口内炎日記

口内炎

東京に出て来てもうすぐ1年が経ちます。 

時間ってのはどうしてこうも早く進むのか不思議でしょうがないし、上手く時間の流れに乗れているように見えて、焦りとか不安とか後悔に飲み込まれないように生きるのにわたしは必死です。毎日電車で知らない人の中に紛れて、少しだけ知ってる街を、周りのスピードに合わせて歩くのがわたしです。叔母には、おっとりしてるから都会は歩けないんじゃないかとよく冗談混じりに言われてましたが、地元にいた時よりもしっかりと歩けているように感じます。

わたしが一年前まで生きていたのは北海道の田舎町です。

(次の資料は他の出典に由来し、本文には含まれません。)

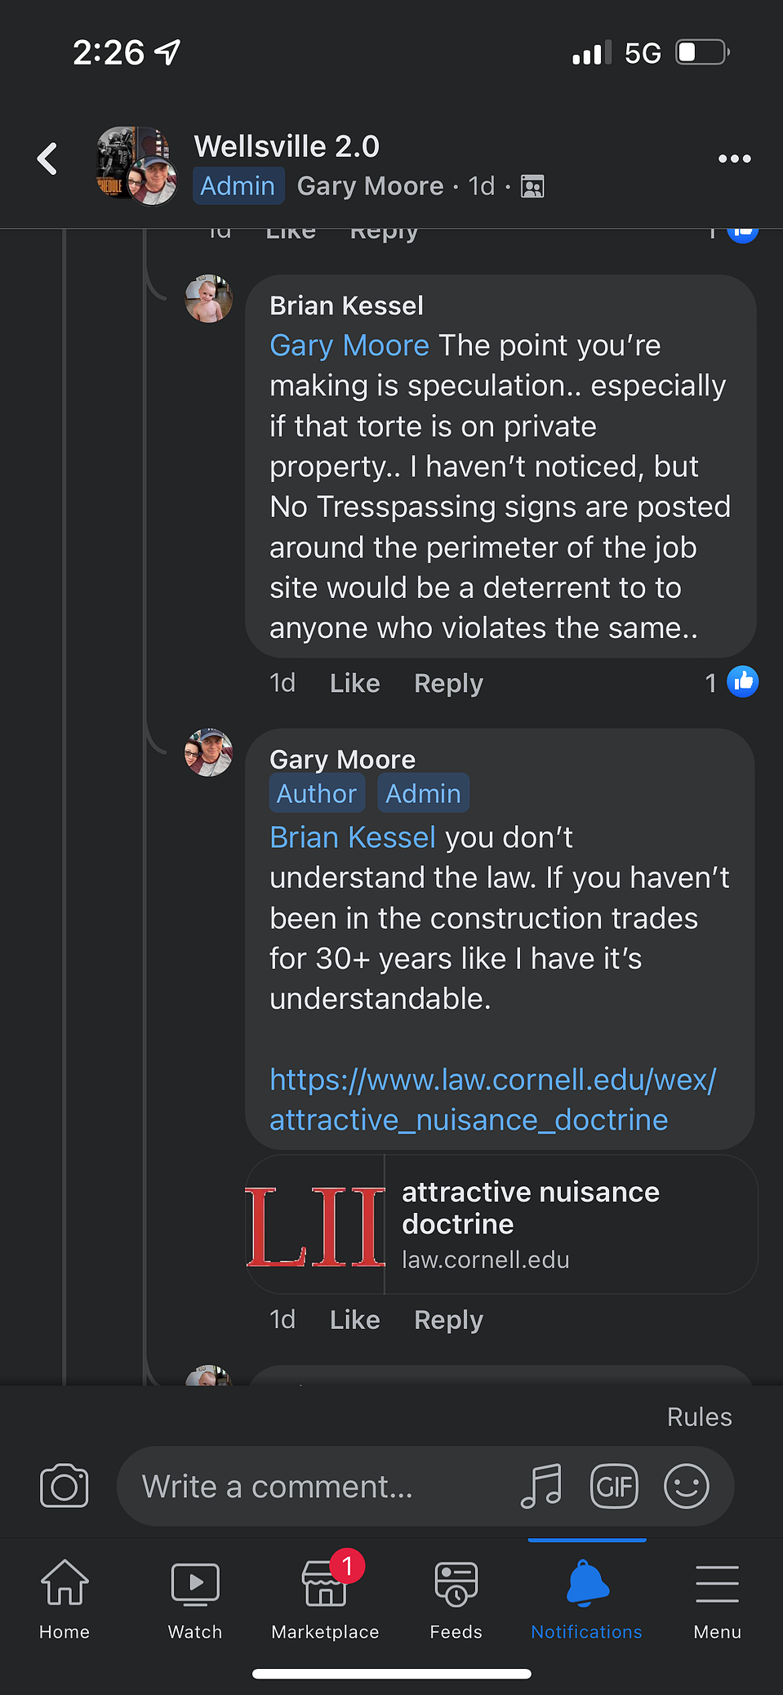The width and height of the screenshot is (783, 1695).
Task: Open the attractive nuisance doctrine link preview card
Action: [x=501, y=1224]
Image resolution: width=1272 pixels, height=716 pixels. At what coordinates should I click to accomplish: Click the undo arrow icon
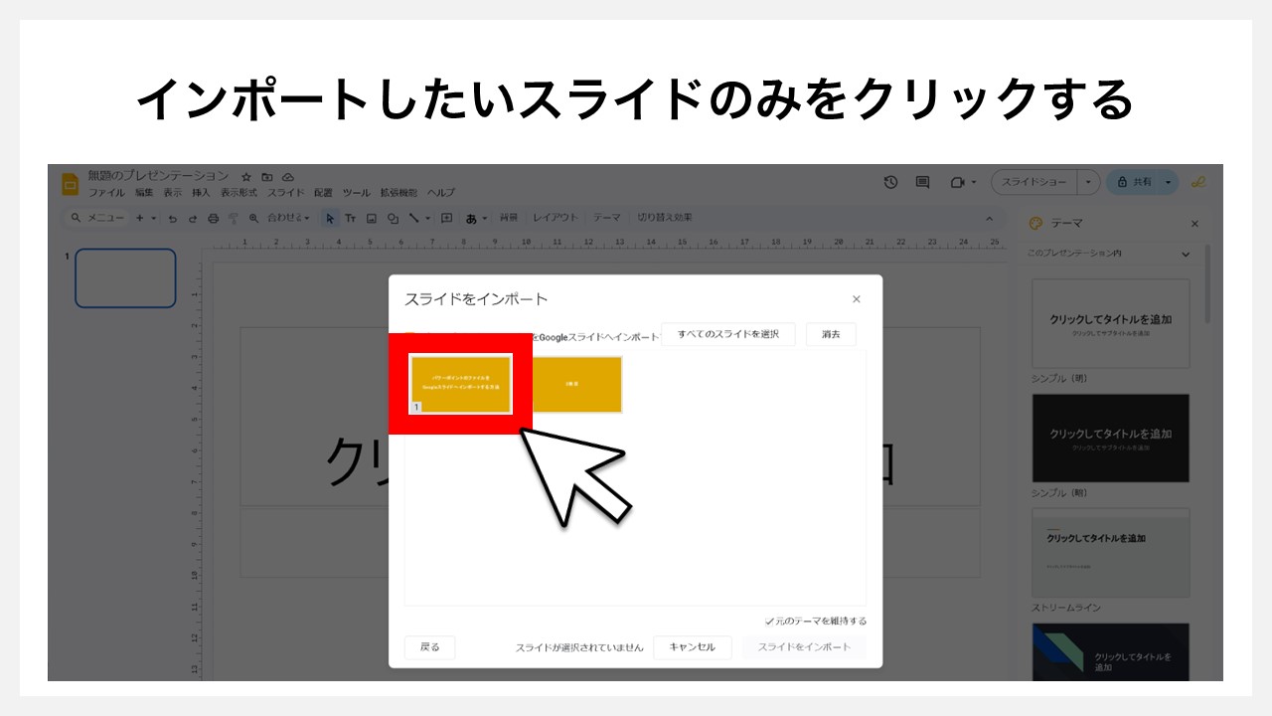pos(172,218)
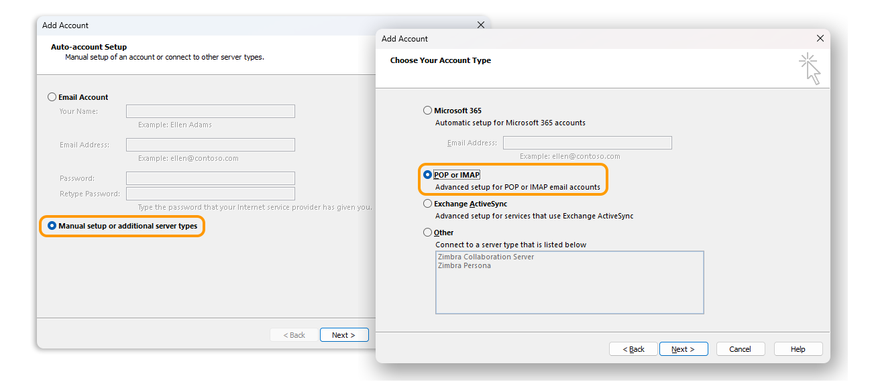Select Manual setup or additional server types

pos(52,227)
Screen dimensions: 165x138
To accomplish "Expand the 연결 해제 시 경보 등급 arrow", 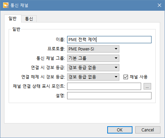I will [x=116, y=77].
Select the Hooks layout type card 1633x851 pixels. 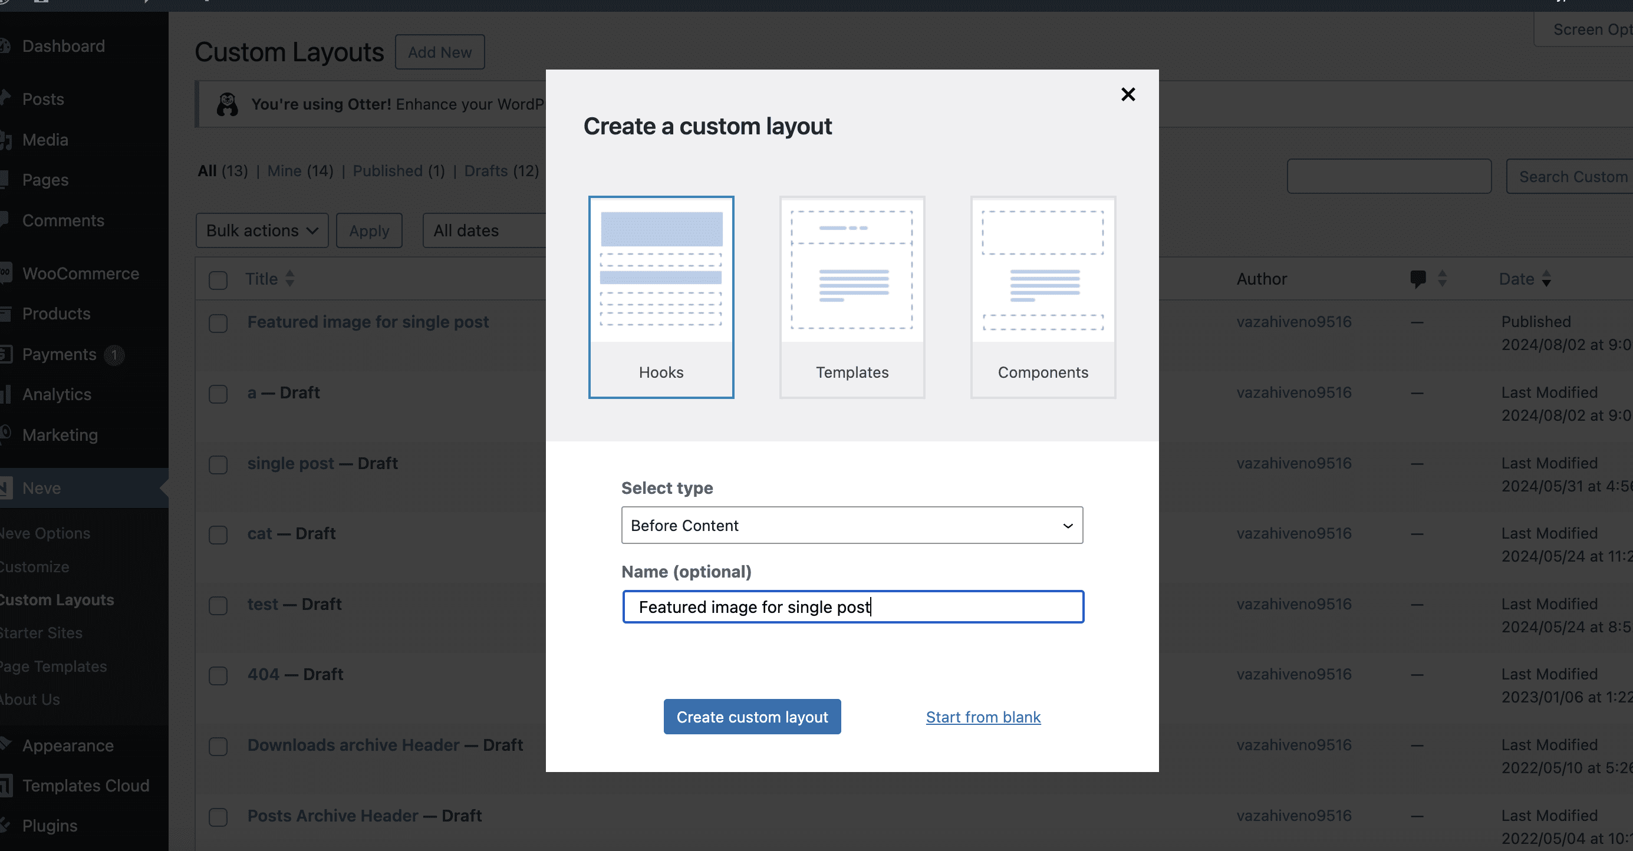pyautogui.click(x=661, y=297)
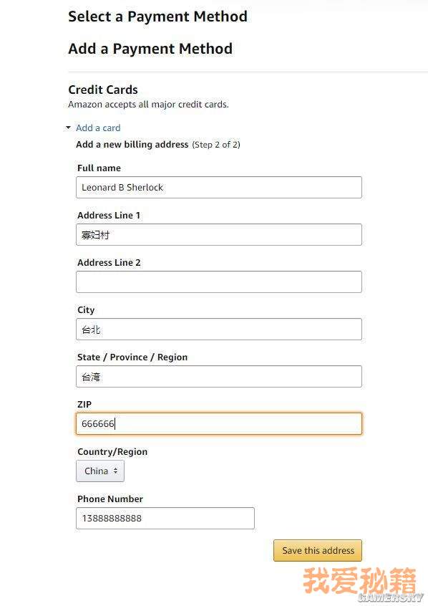This screenshot has height=606, width=428.
Task: Click the ZIP field containing 666666
Action: pos(219,423)
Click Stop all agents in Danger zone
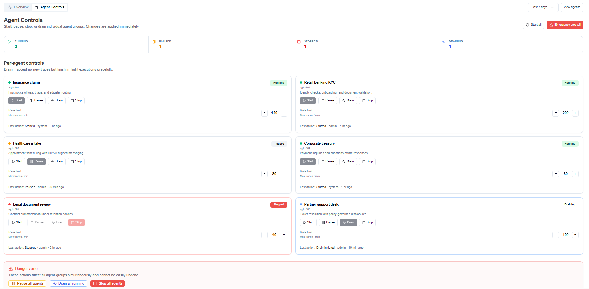The width and height of the screenshot is (589, 289). 108,284
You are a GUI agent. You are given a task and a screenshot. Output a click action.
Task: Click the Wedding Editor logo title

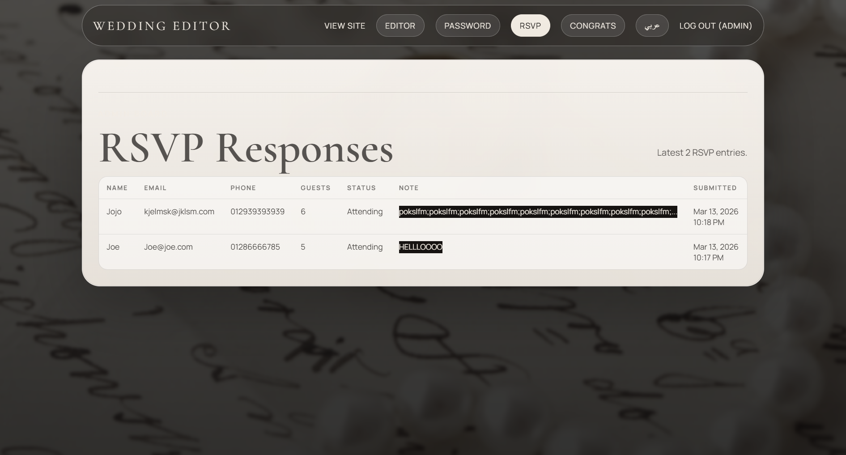coord(162,26)
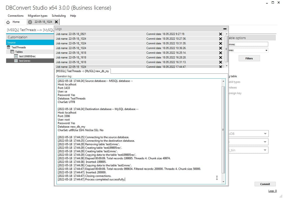
Task: Click the gear icon on the 22-05-18_1024 tab
Action: point(30,22)
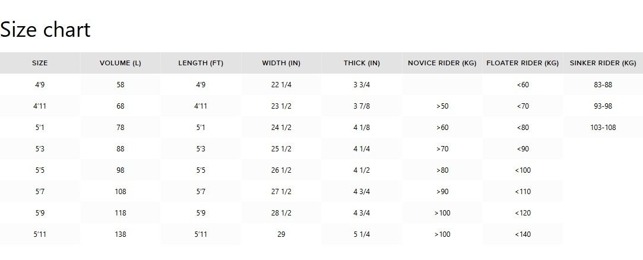The image size is (643, 260).
Task: Click the THICK (IN) column header
Action: pyautogui.click(x=362, y=63)
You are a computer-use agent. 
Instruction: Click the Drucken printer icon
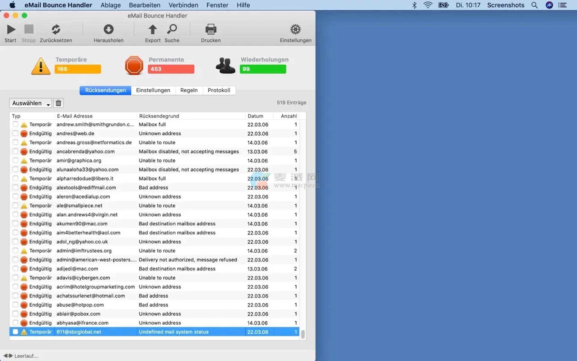point(211,29)
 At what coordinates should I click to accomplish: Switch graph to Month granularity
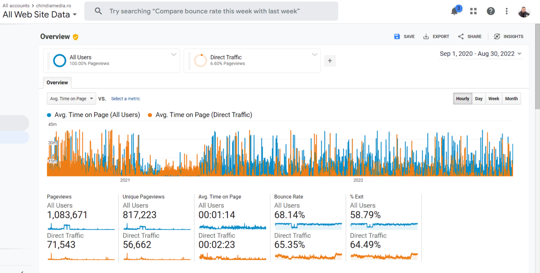(511, 98)
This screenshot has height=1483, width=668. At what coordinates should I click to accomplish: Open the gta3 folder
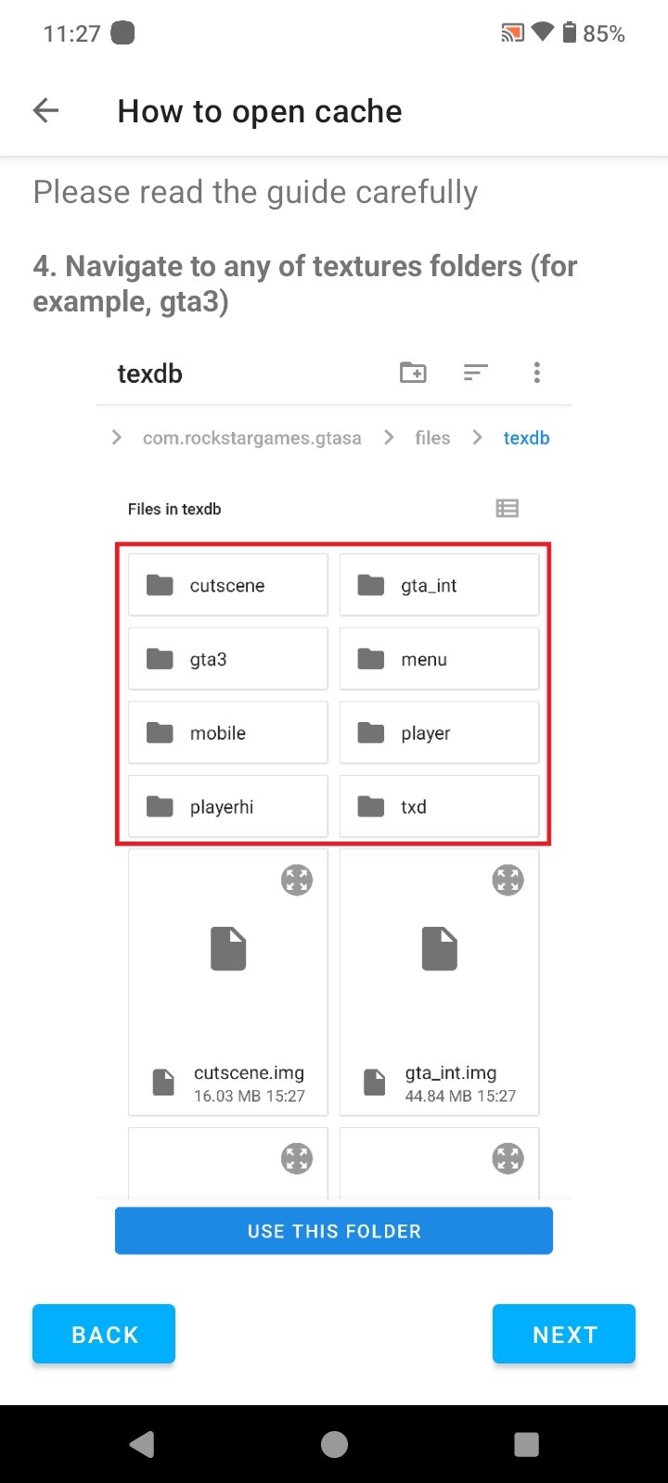[227, 658]
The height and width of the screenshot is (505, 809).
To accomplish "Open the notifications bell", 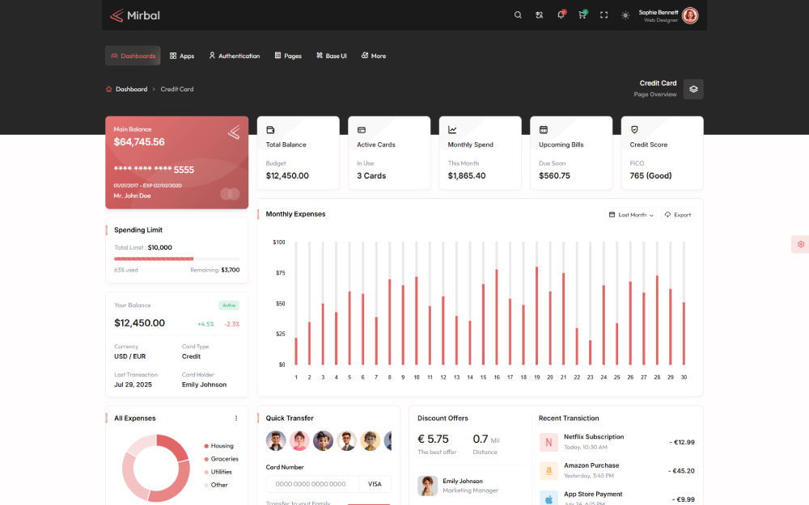I will click(x=561, y=15).
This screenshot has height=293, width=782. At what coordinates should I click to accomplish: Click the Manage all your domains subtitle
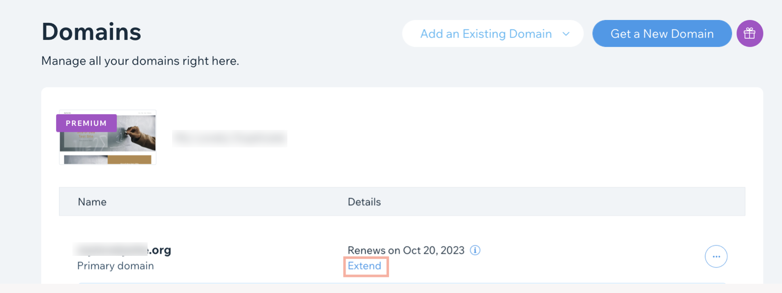(x=140, y=61)
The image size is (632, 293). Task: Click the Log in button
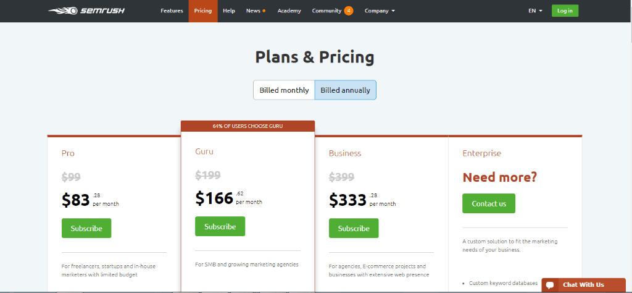click(565, 11)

バスも電車も1時間に一本しか走らないし、高い建物は5階建てのビジネスホテルくらいの、お洒落な古着屋もない山に囲まれたところです。欲しい服を買えば送料がかかるし、観たい映画は隣町にあるTSUTAYAに出るまで待たなければならない、そういうことろです。
Aちゃんのとこ離婚したんだって、Kくんのお兄ちゃん大学やめたみたい、噂はどんどん広まります。
雪が腰まで積もる中、母が除雪した細い道を通りバス停まで歩きながら、椎名林檎の17をよく聴いてました。みんな同じ服を着て、同じ雑誌を読んでいる、という皮肉交じりの歌詞を何度も頭に浮かべては、どこか勇気づけられていました。